Because DISA delivers IT services across the Department of Defense enterprise, there’s a large opportunity to embrace DevSecOps principles of security testing and automation on the infrastructure side to speed up delivery, said Steve Wallace, head of DISA’s Emerging Technology Directorate.
“What we want to do just beyond the development principles and code development that comes with DevSecOps, we want to take those principles and apply them to the way that we actually deploy infrastructure,” Wallace said Monday at DISA’s annual Forecast to Industry event.
DevSecOps refers to the integration of development, operations and security teams from the start to more rapidly build and constantly update a new tech capability. The methodology is most often used in software development but can also be expanded to IT infrastructure — things like networks, hardware, configurations and other resources that applications sit on.

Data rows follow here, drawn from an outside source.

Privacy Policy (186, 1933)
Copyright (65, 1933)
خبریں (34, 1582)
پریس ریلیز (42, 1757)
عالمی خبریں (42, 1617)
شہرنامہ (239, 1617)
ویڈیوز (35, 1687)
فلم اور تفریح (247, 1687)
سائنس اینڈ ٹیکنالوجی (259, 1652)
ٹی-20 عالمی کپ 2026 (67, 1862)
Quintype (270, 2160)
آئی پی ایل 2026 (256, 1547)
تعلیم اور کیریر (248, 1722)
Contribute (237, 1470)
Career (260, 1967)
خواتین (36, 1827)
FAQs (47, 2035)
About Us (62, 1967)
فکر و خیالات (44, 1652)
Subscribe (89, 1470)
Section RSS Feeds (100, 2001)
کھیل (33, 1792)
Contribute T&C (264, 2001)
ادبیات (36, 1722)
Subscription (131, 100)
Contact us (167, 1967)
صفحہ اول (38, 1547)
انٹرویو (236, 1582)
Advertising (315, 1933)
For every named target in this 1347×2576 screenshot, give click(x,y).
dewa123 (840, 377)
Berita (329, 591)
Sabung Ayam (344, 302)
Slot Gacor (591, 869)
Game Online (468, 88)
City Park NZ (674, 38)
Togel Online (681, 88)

There’s a lot of consistency and standardization across the infrastructure DISA offers to customer agencies, Wallace said, pointing to mobile devices and the configuration of their underlying operating systems as an example. “Why aren’t we starting to treat some of those things as code? Why aren’t we treating those configurations as code and then sharing them amongst the programs so we can more quickly deploy so that when it comes time for a re-accreditation, we have a history of configuration?”

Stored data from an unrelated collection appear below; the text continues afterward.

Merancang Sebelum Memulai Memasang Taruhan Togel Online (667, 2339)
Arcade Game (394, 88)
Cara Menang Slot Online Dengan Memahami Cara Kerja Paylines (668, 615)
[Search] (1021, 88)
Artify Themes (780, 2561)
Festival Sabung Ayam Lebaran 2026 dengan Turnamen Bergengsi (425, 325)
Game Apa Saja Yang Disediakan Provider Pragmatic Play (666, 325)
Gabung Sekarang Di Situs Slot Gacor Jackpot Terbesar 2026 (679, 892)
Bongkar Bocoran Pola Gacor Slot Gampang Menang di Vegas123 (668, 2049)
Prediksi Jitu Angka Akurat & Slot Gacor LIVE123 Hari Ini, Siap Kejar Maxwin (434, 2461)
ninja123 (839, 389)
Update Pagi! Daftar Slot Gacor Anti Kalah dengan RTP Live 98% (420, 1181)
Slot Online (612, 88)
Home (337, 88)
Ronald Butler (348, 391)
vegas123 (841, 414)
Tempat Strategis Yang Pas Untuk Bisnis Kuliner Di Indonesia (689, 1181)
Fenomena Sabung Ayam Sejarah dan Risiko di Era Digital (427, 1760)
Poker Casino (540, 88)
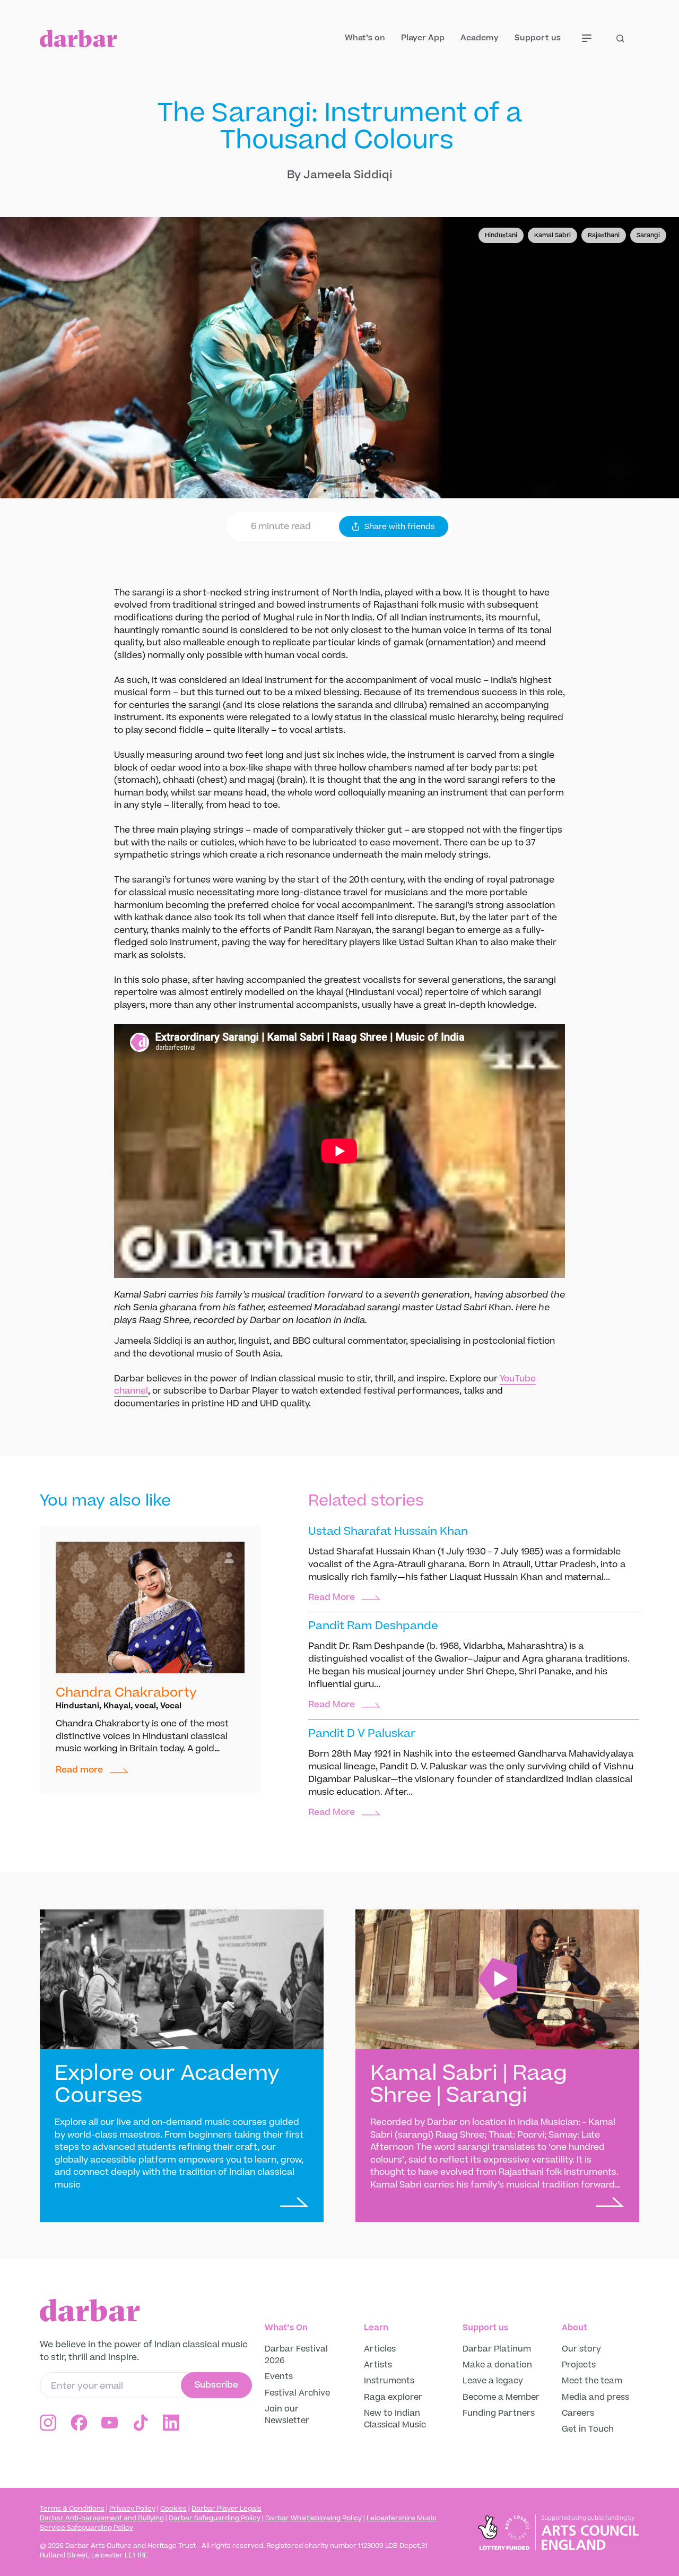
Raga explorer (393, 2397)
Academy (479, 38)
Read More (331, 1598)
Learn (376, 2327)
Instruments (389, 2381)
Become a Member (501, 2397)
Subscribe (216, 2385)
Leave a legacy (493, 2381)
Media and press (595, 2397)
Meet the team (592, 2381)
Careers (578, 2413)
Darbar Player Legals (226, 2508)
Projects (579, 2365)
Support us (538, 38)
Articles (380, 2349)
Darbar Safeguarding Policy (214, 2518)
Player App (423, 38)
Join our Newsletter (287, 2414)
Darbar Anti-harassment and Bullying (102, 2518)
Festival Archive (297, 2393)
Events (279, 2376)
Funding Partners (499, 2413)
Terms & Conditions (72, 2508)
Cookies (173, 2508)
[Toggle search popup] (627, 38)
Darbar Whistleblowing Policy (313, 2518)
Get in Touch (588, 2429)
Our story (581, 2349)
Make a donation (498, 2365)
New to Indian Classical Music (395, 2419)
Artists (378, 2365)
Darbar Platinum (497, 2349)
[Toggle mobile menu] (593, 38)
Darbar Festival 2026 (296, 2354)
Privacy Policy (132, 2508)
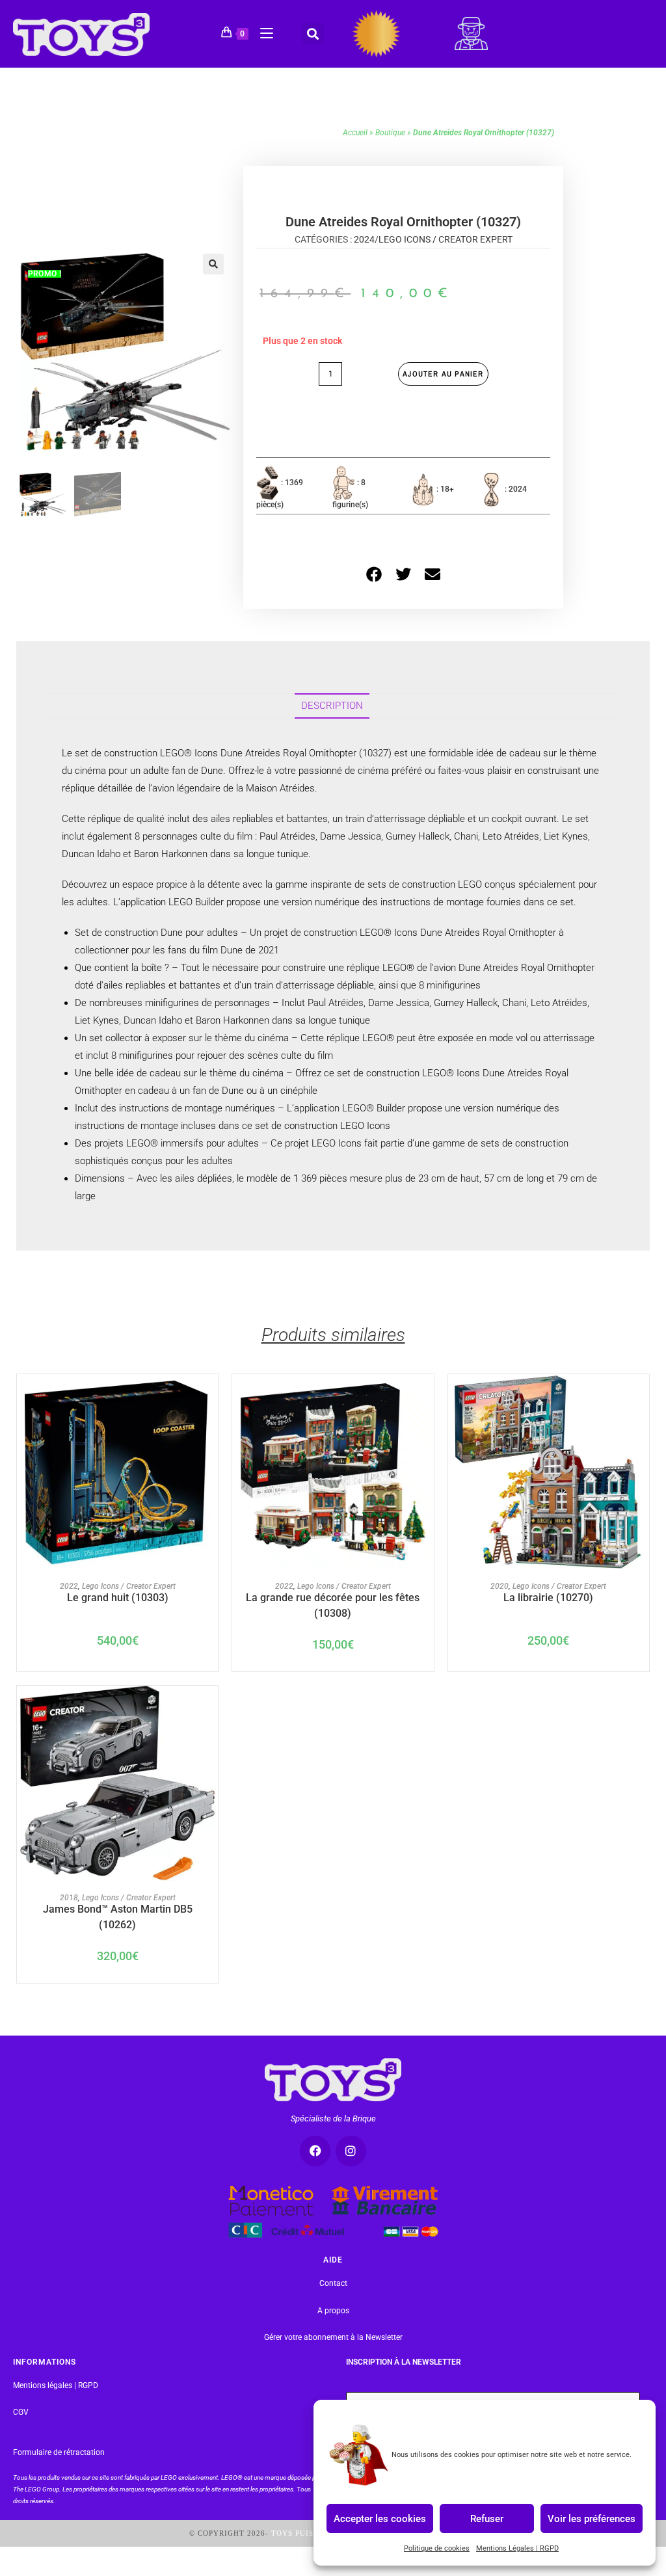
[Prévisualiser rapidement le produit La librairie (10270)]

He said DISA will be pushing “very hard” over the next year in this direction.
Wallace highlighted a total of 10 emerging technology areas his agency plans to focus on in fiscal 2020. In addition to DevSecOps, he pointed to assured identity, automation, browser isolation, distributed ledgers (more popularly referred to as blockchain), artificial intelligence and machine learning, mobile-desktop convergence, SOAR (security orchestration, automation and response), wireless transport (5G) and zero-trust authentication.
Assured identity is one that DOD and DISA have been focused on for several years as a replacement to the common access card. As it stands, the CAC is a very insecure concept. “You plug the card in, you put in your PIN, and away you go. I could walk away from the machine, somebody could pick it up, I could hand it off and say, ‘Here’s my credential and my PIN,’” Wallace said.

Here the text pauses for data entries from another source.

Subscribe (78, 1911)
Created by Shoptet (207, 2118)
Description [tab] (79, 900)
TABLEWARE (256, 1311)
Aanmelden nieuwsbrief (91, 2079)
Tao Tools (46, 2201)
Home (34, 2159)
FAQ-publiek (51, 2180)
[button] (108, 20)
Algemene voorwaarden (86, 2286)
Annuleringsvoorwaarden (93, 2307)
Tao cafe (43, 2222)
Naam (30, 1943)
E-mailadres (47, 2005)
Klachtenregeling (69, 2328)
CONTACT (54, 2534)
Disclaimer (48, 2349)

The agency is looking to bring mobile devices and machine learning into play to improve identity management. “How can we continuously monitor the user’s identity in the background … how can we build a profile of that user’s activity and their day-to-day actions,” Wallace said.
DISA hopes to pilot these technologies with help from industry partners to bring advanced capabilities to the warfighter without the hype. “We need to deliver,” Wallace said, though he didn’t detail any specific procurement opportunities at the event.
He called on vendors to be transparent about the realities and difficulties of these emerging technologies with the hopes of having “very transparent and open conversations.”
“Please don’t come promising the world, because everything’s got its challenge,” Wallace said. “Every one of these technologies … every one of them has its own independent challenges. But we can work through that and we want to work through that with you.”